Lampton was riding in a carriage when a carriage horse was spooked, causing the carriage to crash. Lampton was taken to the trauma intensive care unit at the University of Kentucky Medical Center.
Lampton and her husband, Dinwiddie Lampton Jr., have been longtime coaching and pleasure driving enthusiasts with a collection of carriages and carriage horses at Elmendorf on Paris Pike.
Elizabeth Lampton inherited her love of horses from her father, who was a longtime Standardbred horseman in New England. A former Miss Vermont who competed in the Miss Universe Pageant, she was an accomplished horsewoman. At age 72, she won a Ladies Phaeton Carriage class at the Indiana State Fair with a pair of Hackney horses she trained. She was a director of the American Hackney Horse Society and a trustee of the Carriage Museum of America in Lexington.
Elizabeth Lampton holds the distinction of being the first woman to sell a Mercedes-Benz while working for a dealership on Park Avenue in New York City. More recently, she took great pride in the restoration of Whipton Place Farm in Lexington.

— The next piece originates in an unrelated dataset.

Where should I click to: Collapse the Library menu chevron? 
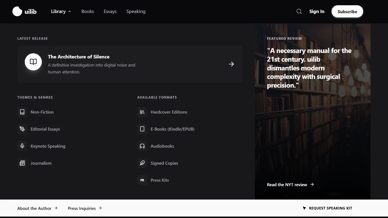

Dinwiddie Lampton is the president of American Life and Accident Co., which purchased Elmendorf for $5-million in 1997, and owner of Hardscuffle Farm in Prospect, Kentucky, site of the prestigious Hardscuffle Steeplechase until 1996.
A memorial service will be held at Elmendorf by the famed columns on Tuesday at 2 p.m. EDT. A private burial will be at Cave Hill Cemetery in Louisville on Wednesday.
Pearson Funeral Home is Louisville is handling arrangements. In lieu of flowers, contributions may be made to the Kentucky Horse Park Foundation for the Carriage Museum.